Since 1956, legislation has required suretyship agreements to be embodied in a written document. A suretyship agreement involves three parties; simplistically if A does not pay B, then C will. C will step into the shoes of A and perform A’s obligations for them.
In the banking environment, the most common situation for a suretyship to be concluded is when a business is in need of an overdraft or finance for new equipment. The bank would agree to provide the funds to the business on condition that a member or shareholder of the business stands surety for the debts of the business. An omnibus of suretyships is often created where companies in a group stand surety for each other together with directors. The estates or financial positions of each surety and the principal debtor are interrelated and often the fall of one leads to the fall of another.
When the time comes, the bank will rely on its suretyships, or any other tangible security it might have had, to recover what it could not from the principal debtor.
In the case of Ndubu v First Rand Bank t/a Wesbank (1113/2016)  ZASCA 61, Wesbank financed trucks and trailers for Sizwe Personal Service (Pty) Ltd. As security, it held four suretyships by the directors and related entities. Sizwe placed itself into liquidation, which resulted in the liquidator authorising Wesbank to sell the vehicles on auction.
After reconciling the amount received on auction against the indebtedness, Wesbank turned to the sureties for the shortfall. The Johannesburg High Court granted judgment in Wesbank’s favour ordering the sureties to pay the shortfall of just under R700,000 plus interest.

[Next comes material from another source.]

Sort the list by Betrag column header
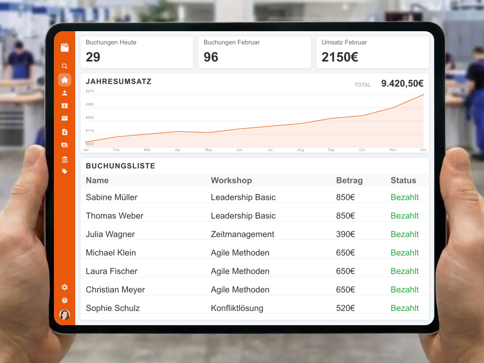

The sureties took this judgment on appeal, raising various defences. The crux of their discontent was that Wesbank had allegedly rejected three offers and instead auctioned the vehicles. One such offer was made by a surety. If Wesbank had accepted the offers the shortfall for which the sureties were now being held liable would either not exist or have been reduced.
The sureties attempted to be released from their suretyship obligations on the grounds of prejudice suffered because Wesbank had breached its obligations, such as its obligation to mitigate its loss when realising the vehicles. The appeal court found it unnecessary to look into this legal position and dispensed with the case on a factual enquiry.
The court looked at the fact-based evidence and held that the first offer was withdrawn, the second offer was subject to finance which was not approved and the third offer came too late, being after the vehicles had been auctioned. The appeal was accordingly dismissed.
From the judgment, it is clear that Wesbank had maintained good records of the offers and communication with the client and with the liquidator. This documentary evidence, supported by the testimony of the liquidator and a Wesbank employee, clearly lead to the path of recovery.
Processes and record keeping such as KYC, credit assessments, data sweeps, valuations, system notes are not only important on the lending end but also on the recovery end. The importance of such systems becomes clear when fighting allegations with the use of documentary evidence. To Wesbank’s credit, they were able to show, as the judge put it, the “genuineness, rationality and reasonableness of their decision making”.
This time the sureties’ estates were shaken and possibly undone, as the judgment for payment stands.